▶ [What you should do]: In the entries below, find the line with "This screenshot has height=733, width=1313." and the line with "Viewport: 1568px width, 567px height."; reproduce those two lines and all lines between them exactly, without pictures.

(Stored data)

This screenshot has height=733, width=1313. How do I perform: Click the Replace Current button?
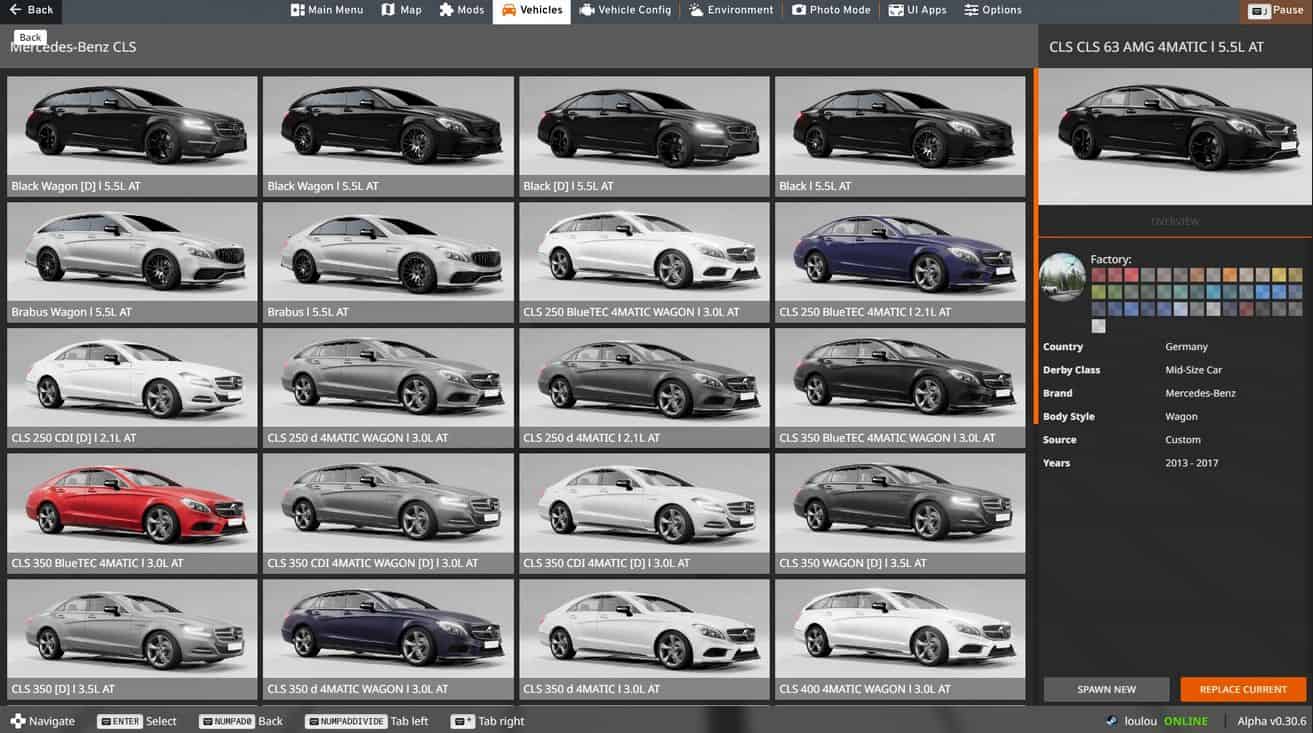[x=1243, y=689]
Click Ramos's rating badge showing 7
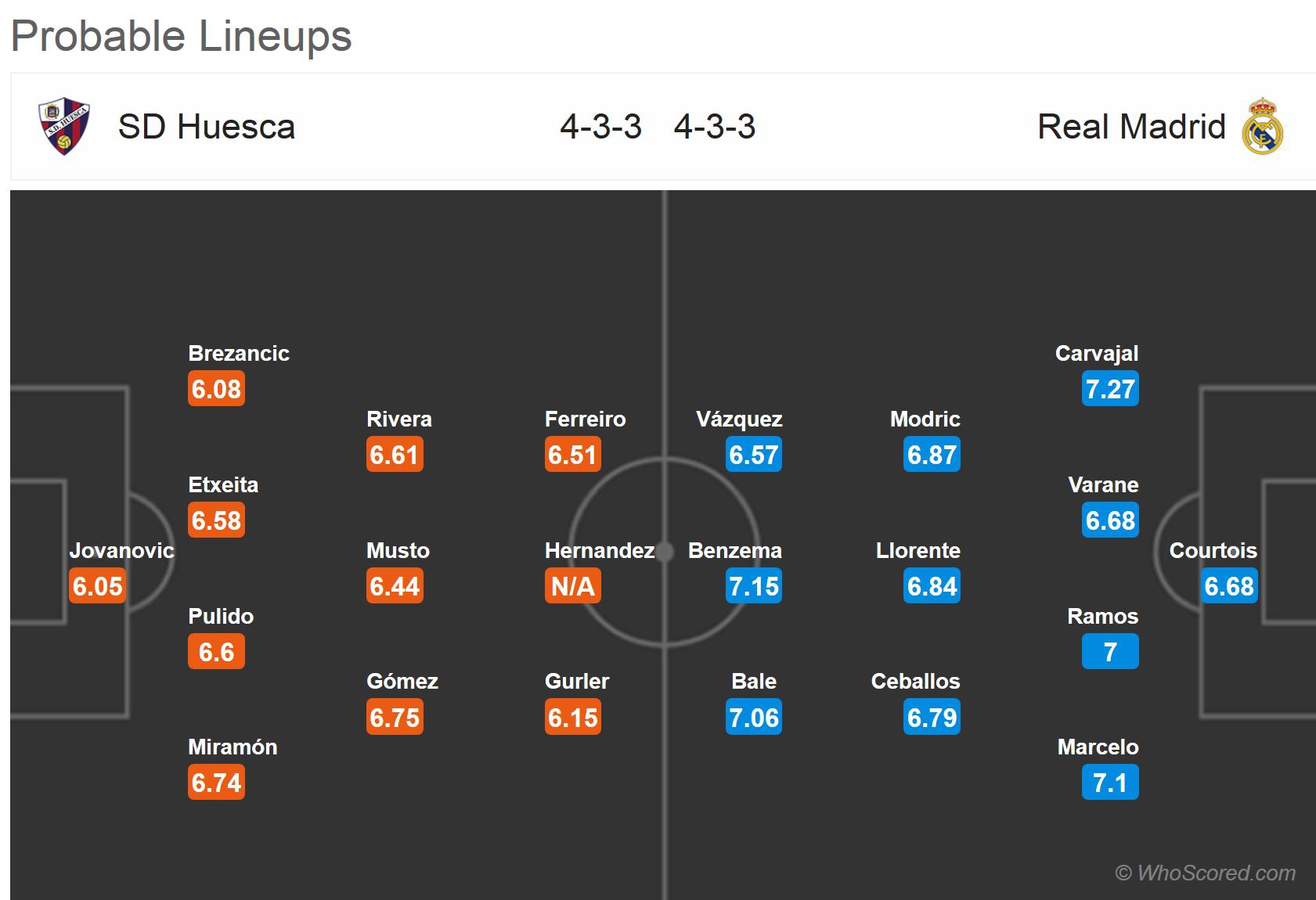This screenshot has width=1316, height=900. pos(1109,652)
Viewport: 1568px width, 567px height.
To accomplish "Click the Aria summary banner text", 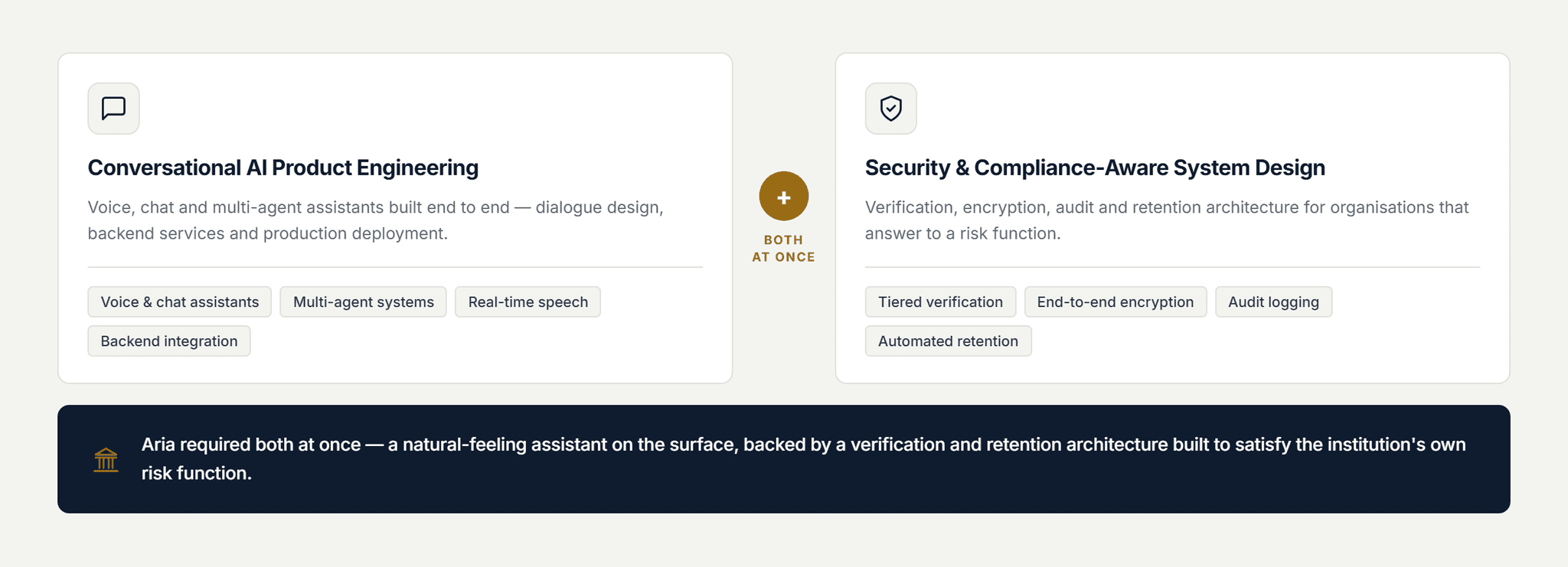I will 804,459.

...

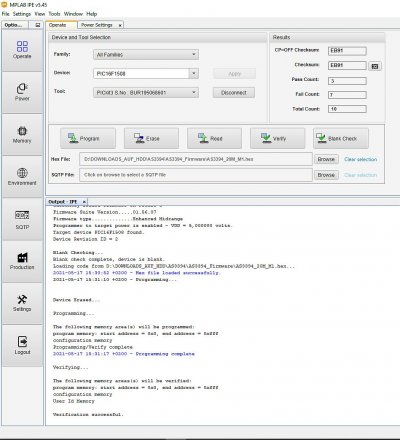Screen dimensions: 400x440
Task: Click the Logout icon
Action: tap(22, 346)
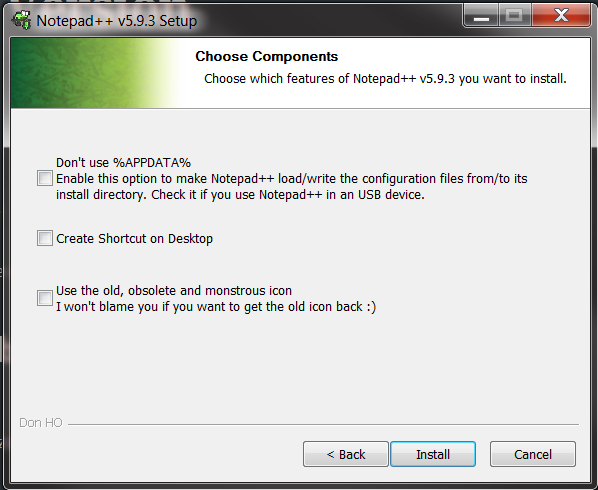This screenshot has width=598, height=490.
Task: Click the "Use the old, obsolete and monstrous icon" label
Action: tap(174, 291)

▶ [Finished exercise]:
This screenshot has height=733, width=1313. How do I perform: Click the Replace Current button?
[x=1243, y=689]
Click Ramos's rating badge showing 7
This screenshot has width=1316, height=900. pos(1109,652)
Viewport: 1568px width, 567px height.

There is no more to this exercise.